Thursday, June 23, 2016

Juneuweary

Hello June my old friend
I've come to talk to you again....

I know the ways of June - I see them coming, I brace myself but no matter the planning, thinking, strategising I am always sucked into the June vortex a strong and capable woman and spat out the other end a strong, capable and oh so weary woman. 

It's how I imagine it feels like to be in the spin cycle of the washer - a short but crazy ride that leaves you weak kneed.

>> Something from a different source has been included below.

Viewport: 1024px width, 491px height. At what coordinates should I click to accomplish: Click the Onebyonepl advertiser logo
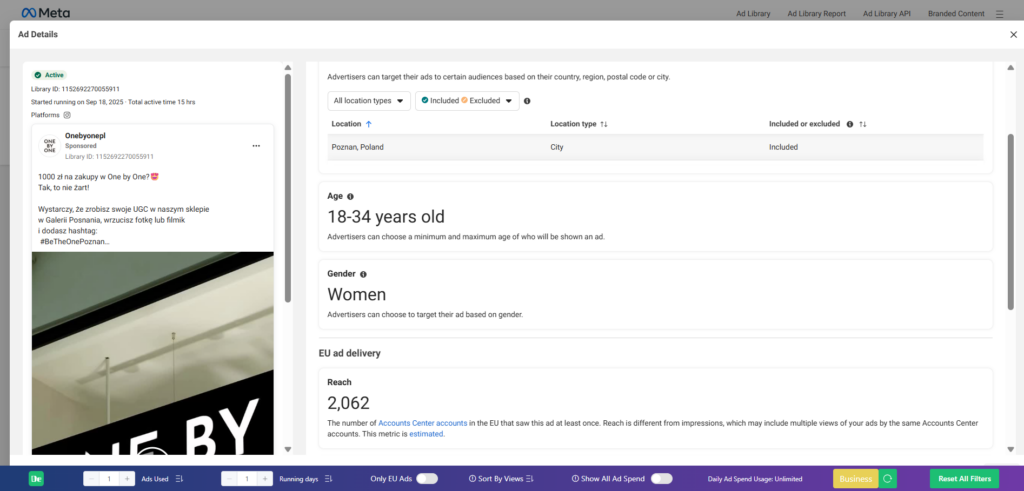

But no matter the craziness - the multiple events, the never-ending TO DO list, the running around - there is a sort of amazement at the end of it all when the sum of those events are contemplated.

Heck - a lot got done!

Lindsay has worked a lot - and signed a lease on an apartment and made housewares and grown plants and made many a muffin.  She starts as a Senior Leader at a summer camp program locally in July socking away those bucks for the those pesky rent payments.

David finished his year strong (even defying the odds of making it through math) and  has been a total social butterfly getting in all the friend time before he leaves for 8 weeks at summer camp tomorrow - for which we can only hope he is, at least, mostly prepared. 

Allan finished the Masters 5-out-of-6-Saturdays slog and is now staggering to the finish line of the school year and hanging on until he is on a lake with a fishing rod in hand.  Which is right before he starts another 6 week double course master stretch while teaching physics at summer school.

I am here...at home...with Spanner (recently recovered from a broken wag - he wagged himself into an injury as only an over-friendly lab can).  

I took today off to get David ready and to pack myself.  

For I saw a gap in this here June and I said to myself - "If I must drive David over the mountains to Kelowna to camp then I may as well grab my fellow adventurer EV and we may as well have a night or two in the sunny wine country...."

And lo it will be! 

In my case I am calling it my summer vacation as the aforementioned schedule of my spouse and children makes an actual summer vacation a pipe dream.  The Byres4 will actually not be back together until Thanksgiving or so - a fact on which I refuse to dwell - such is life with older teens - they don't need a moping mother dragging them down.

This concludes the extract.